Nicht, dass ich da jetzt voller Hoffnung und Optimismus bin, dass es genauso kommen wird, aber vielleicht kommt und bleibt zumindestens etwas davon. Je länger die Krise dauert (was ich mir aber auch nicht wünschen mag), desto größter stehen die Chancen dafür.

Und wo ich gerade beim Verlinken bin, ich bin da auch noch auf einen Artikel von Zeit-Online gestoßen, der genau wiedergibt, was wir Läufer zur Zeit fast alle täglich feststellen können, nämlich, dass das Laufen gerade doch ziemlich boomt. Ein ganz cooler Artikel wie ich finde.

Laufen? Jetzt erst recht

Das enthalte Video ist inhaltlich zwar nicht ganz so meins, zeigt aber in einigen Sequenzen wunderbar das Tempelhofer Feld, meine Hauslaufstrecke in Berlin 🙂

Soweit mal ein etwas anders gearteter Post von mir.

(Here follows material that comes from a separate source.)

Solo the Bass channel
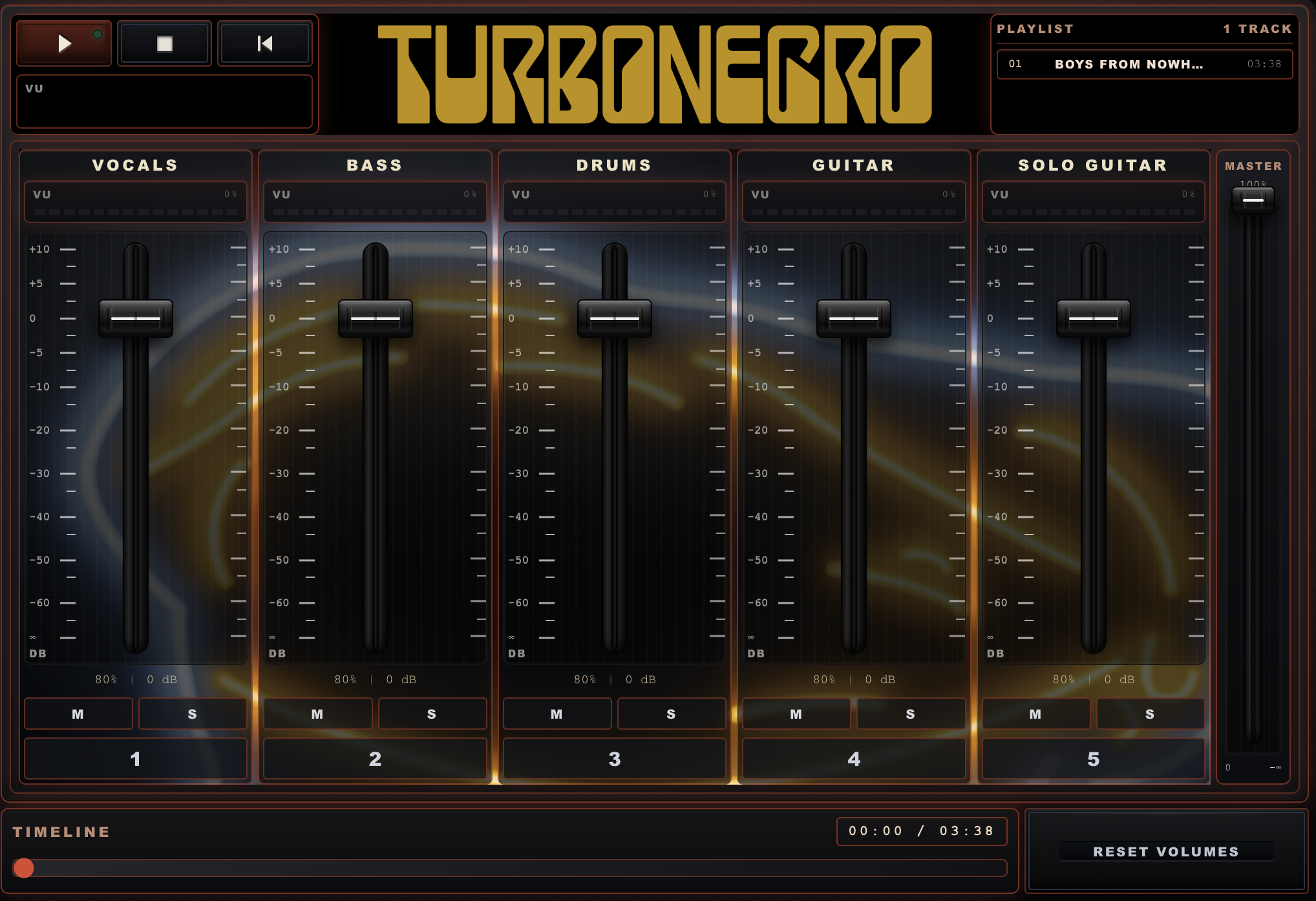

Was gibt es sonst noch? Heute ist der 1. April und der Rückblick auf meinen Laufmonat März zeigt, dass er den zweitgrößten Monatskilometerumfang seit Beginn meiner Laufaufzeichnungen verzeichnet. Darüberhinaus war ich insgesamt geringfügig schneller unterwegs als üblich. Beides ist sicher zum Teil auch eine Folge der Corona-Krise.

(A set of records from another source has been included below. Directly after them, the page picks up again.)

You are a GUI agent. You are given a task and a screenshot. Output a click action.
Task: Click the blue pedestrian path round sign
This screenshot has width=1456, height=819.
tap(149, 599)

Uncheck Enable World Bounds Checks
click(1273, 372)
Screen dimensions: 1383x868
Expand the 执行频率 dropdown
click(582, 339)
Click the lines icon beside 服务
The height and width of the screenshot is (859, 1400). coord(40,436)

Der letzte Lauf gestern endete allerdings mit auf Krawall gebürsteten Fußsohlen. Schon nach der Hälfte der schon zigfach barfuß gelaufenen Strecke, bemerkte ich, dass die Fußsohlen sehr empfindlich waren, trotzdem zog ich die 14 km, immer langsamer werdend, durch und beendete den Lauf mit völlig überreizten Sohlen. Das ist mir bestimmt schon über ein Dreivierteljahr lang nicht mehr passiert. Das werte ich jetzt mal als Signal, es in der kommenden Zeit mit dem Lauf insgesamt nicht zu überreizen. Schließlich wäre ein Wegfall des Laufens für mich eine echt schwere Krise in der Krise.